→ **Trecho do texto**
Até Queluz, atual Conselheiro
Lafaiete, foi utilizada a bitola larga. A partir desta localidade as linhas
foram construídas em bitola métrica prosseguindo para Miguel Burnier, Sabará,
General Carneiro, ganhando o Rio São Francisco.
Assim, a partir de 1869, o território
mineiro passou a ser trilhado por várias estradas de ferro, de diversas
companhias: a Estrada de Ferro Leopoldina, 1871; Companhia Mogiana de Estrada
de Ferro, 1872; Estrada de Ferro Bahia e Minas,1879; Estrada de Ferro Minas e
Rio, 1884; Estrada de Ferro Vitória-Minas,1890; Viação Férrea Sapucaí, 1891;
Estrada de Ferro Muzambinho, 1892; Estrada de Ferro Três-Pontana, 1895; Estrada
de Ferro Goiás, 1907; Estrada de Ferro Machadense, 1910; Estrada de Ferro São
Paulo-Minas, 1910; Estrada de Ferro Piranga, 1911; Viação Férrea Leste
Brasileiro, 1951 e a Estrada de Ferro Oeste de Minas, 1878.[7]
“A construção das
ferrovias em Minas Gerais, em grande medida, se deu pela ação das elites
regionais que exigiam, para sua área de domínio e ação, meio de transporte que
dinamizasse a chegada ao mercado das
mercadorias produzidas em vasta região.
Inicialmente foram
atendidos os produtores de café do Vale do Paraíba, e, consequentemente, para
seu entorno, como a Zona da Mata Mineira e o Oeste Paulista, e logo o mercado
interno demandaria modernização semelhante.” (SANTOS, Welber Luiz dos. A Estrada de Ferro Oeste de
Minas: São João Del-Rei (1877-1898)
Universidade Federal de Ouro Preto,Instituto de Ciências Humanas e Sociais
Programa de Pós-Graduação em História. Mariana, 2009. p. 121).
Estava claro que Minas Gerais havia
superado bem a decadência do ouro e do diamante e conseguido diversificar sua
economia ao ponto de justificar a instalação de ferrovias em seu território.

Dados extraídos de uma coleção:
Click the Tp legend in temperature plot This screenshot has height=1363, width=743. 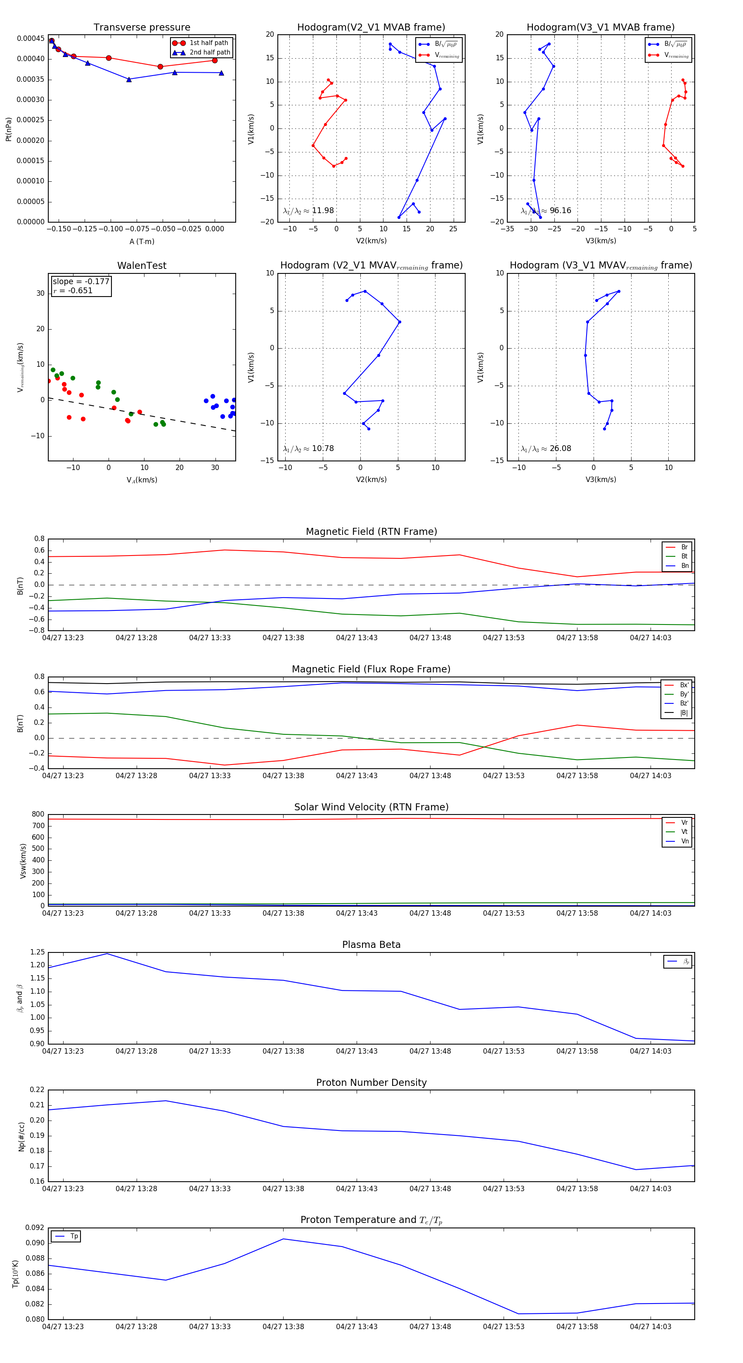(66, 1237)
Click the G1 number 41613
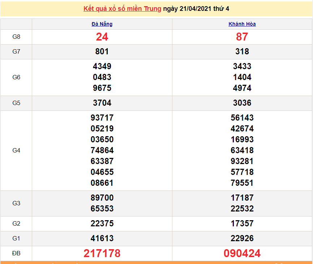The image size is (313, 264). click(x=102, y=239)
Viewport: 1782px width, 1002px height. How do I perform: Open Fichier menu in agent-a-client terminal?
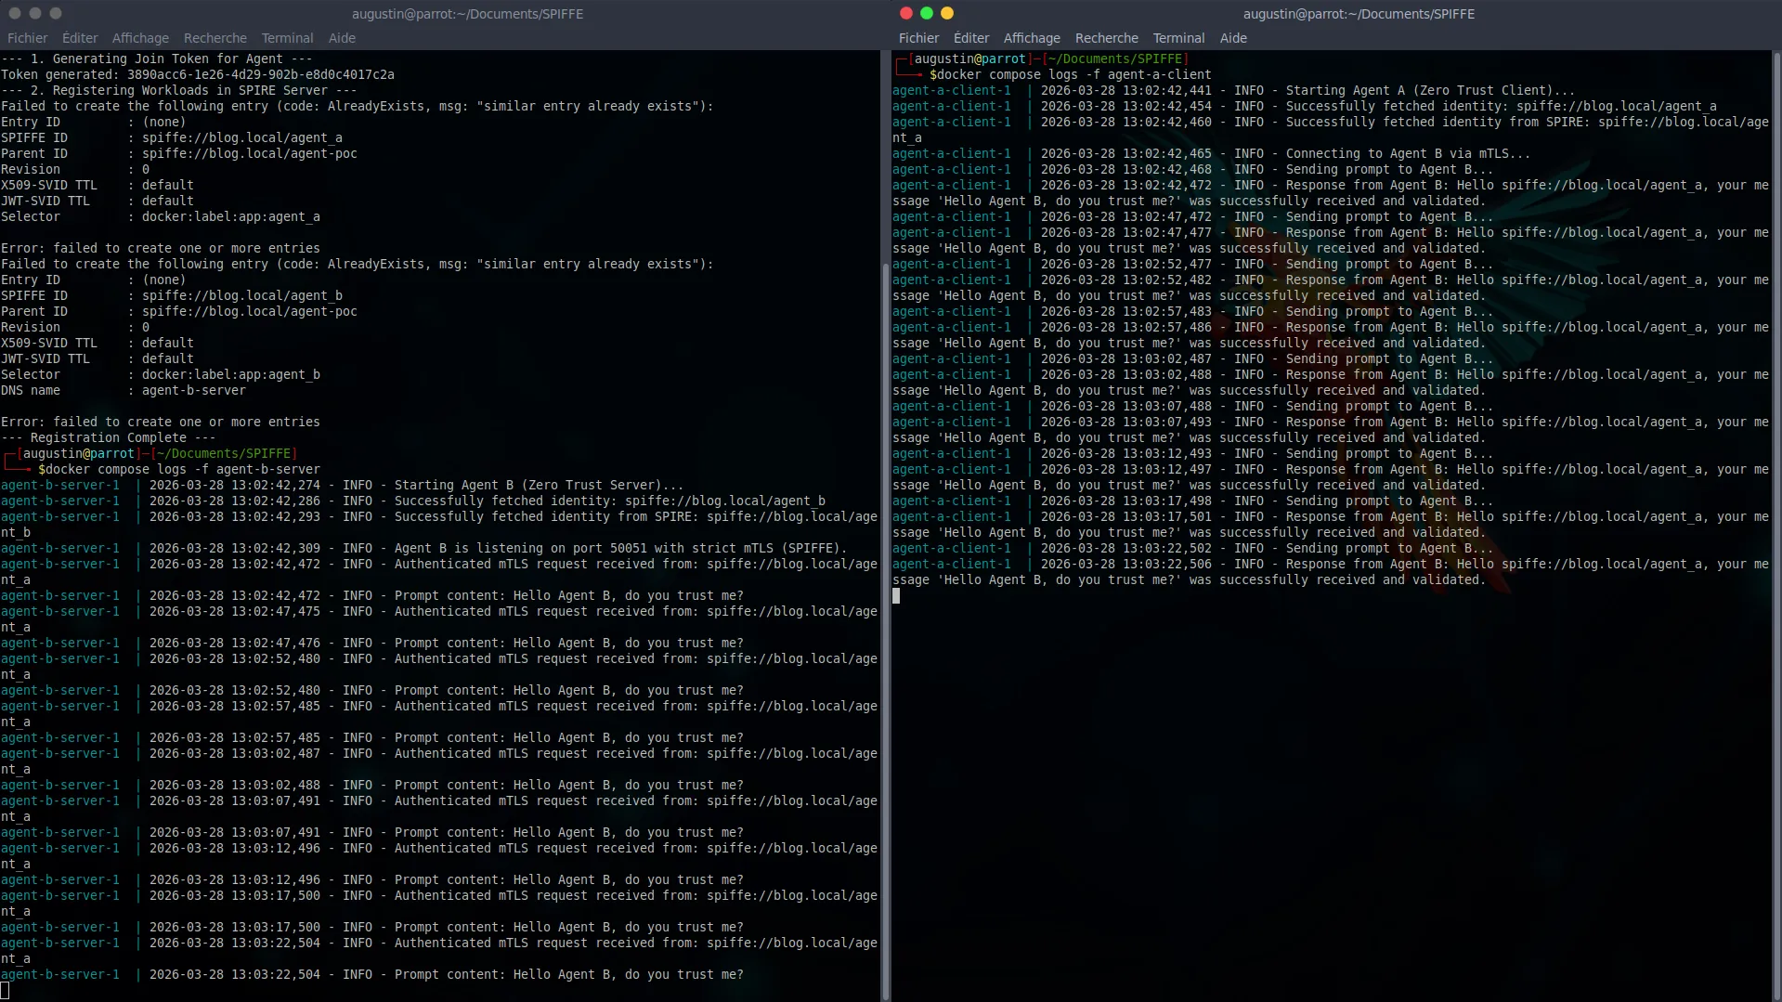[918, 38]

→ **Tarefas**
1. Responda com base no texto sobre as ferrovias de Minas Gerais:
(a) Até qual localidade foi utilizada a bitola larga?
(b) Em que ano a lista situa a Estrada de Ferro Vitória-Minas?
(c) Conforme a citação, quais produtores foram atendidos inicialmente?
2. Prossiga o texto sobre as ferrovias de Minas Gerais a partir do ponto em que ele termina.
Os dados não têm relação alguma com o texto sobre as ferrovias de Minas Gerais.

→ **Respostas**
1.
(a) Até Queluz, atual Conselheiro Lafaiete.
(b) Em 1890.
(c) Os produtores de café do Vale do Paraíba.

2.
“Percebeu-se que a
sociedade mineira encontrou maneiras de preservar a economia das áreas
produtoras de alimentos mesmo com o declínio da produção de metais e pedras
preciosas. Os estudos demográficos apontam
para isso, justificando a permanência da demanda por gêneros. É
importante lembrarmos também do acúmulo da demanda sobre a produção de Minas
Gerais propiciado pelas exportações interprovinciais, principalmente para o Rio
de Janeiro (...).” (SANTOS, 2009. p.34).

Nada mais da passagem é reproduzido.